There are several reasons for the new emphasis on corporate borrowers. Many Latin American companies are underleveraged and can afford to take on new debt as they pursue expansion strategies. In addition, the wave of privatization across the region is creating new private-sector names that will soon be coming to market. Then there is the fact that market access has been established - the sovereign borrowers, banks and blue-chip corporates that have come to market thus far have helped establish Latin paper as an asset class, paving the way for the next generation of corporate issuers to tap into the same pool of investors.
Those investors bought Latin bonds in record amounts during 1996, when new issues worth more than $50 billion came to market, more than double the previous record set in 1993. And bankers point to a growing appetite for Latin paper and a depth and sophistication in the marketplace that should mean similar levels of new issues will be absorbed over the next two years.
There is one cloud on the horizon for corporates with plans to tap the market: the extreme sensitivity of emerging markets bonds to US interest rates. Some analysts expect there will be successive interest rate tightenings by the US Federal Reserve, following a move at the Federal Open Markets Committee meeting in March to raise short-term interest rates.
The belief that a rising interest rate trend is under way is inevitably reviving memories of 1994, when moves by the Fed to raise interest rates led to a panic sell-off in emerging markets paper, adversely affecting new-issue activity in the 10 months running up to the Mexican peso crisis in December of that year.
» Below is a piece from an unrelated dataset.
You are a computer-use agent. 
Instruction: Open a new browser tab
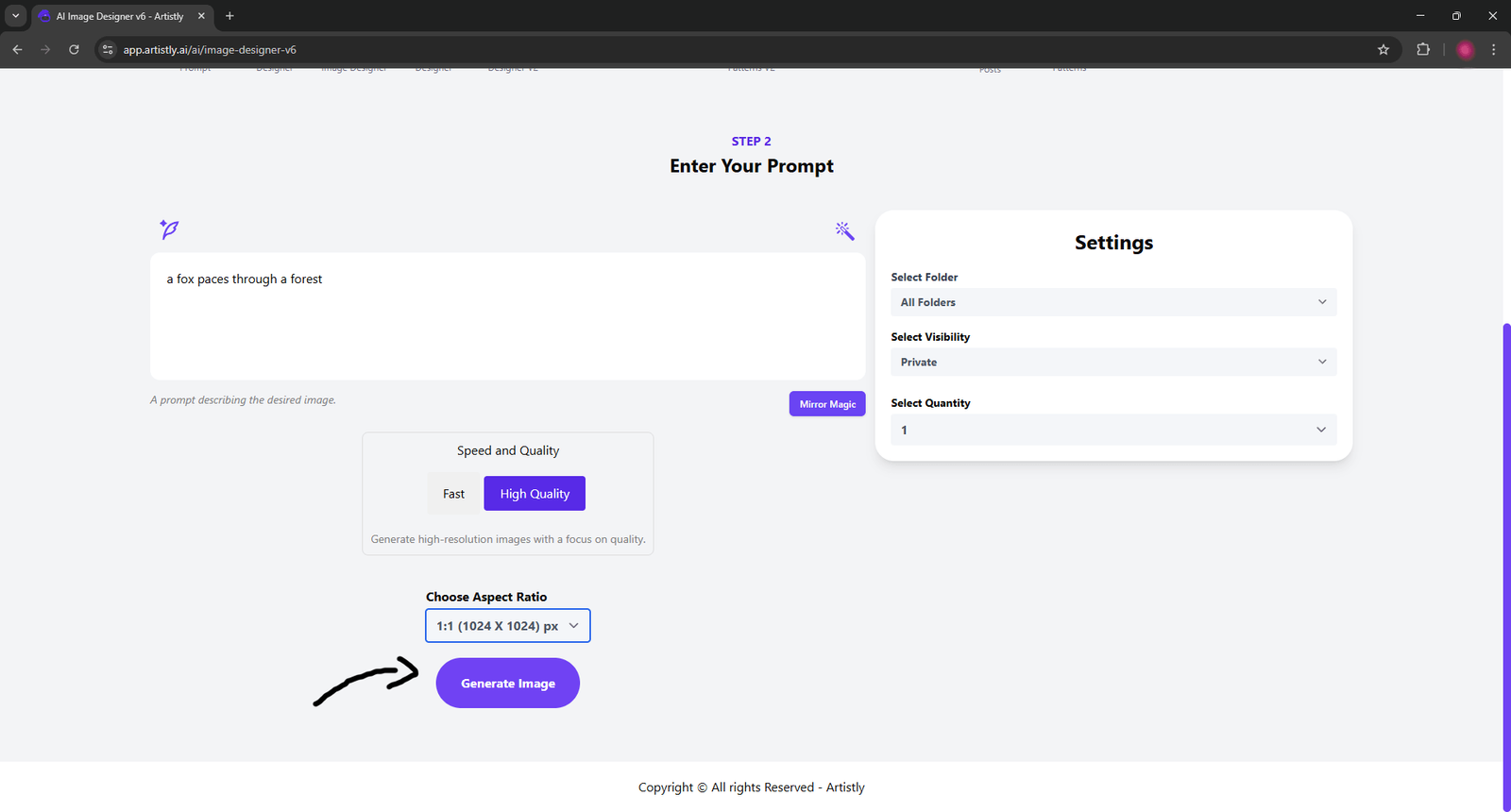coord(229,16)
The emerging markets corporate debt market is seen as particularly sensitive to US interest rate rises compared, for example, with the US high-yield market. This is because emerging markets corporates have issued a lot of US dollar debt in short maturities, with two-thirds of the issuance at tenors of five years or less. The underlying sovereign risk for corporate issuers also intensifies as US interest rates are increased. Countries with heavy external debt burdens, large current account deficits and fixed exchange rates are particularly sensitive, for example, Argentina and Brazil.
Cooler money
In addition, higher interest rates in the US will persuade many investors that they should stay at home rather than move into new asset classes in search of yield, a quest that has been one of the driving forces behind the market over the past two years.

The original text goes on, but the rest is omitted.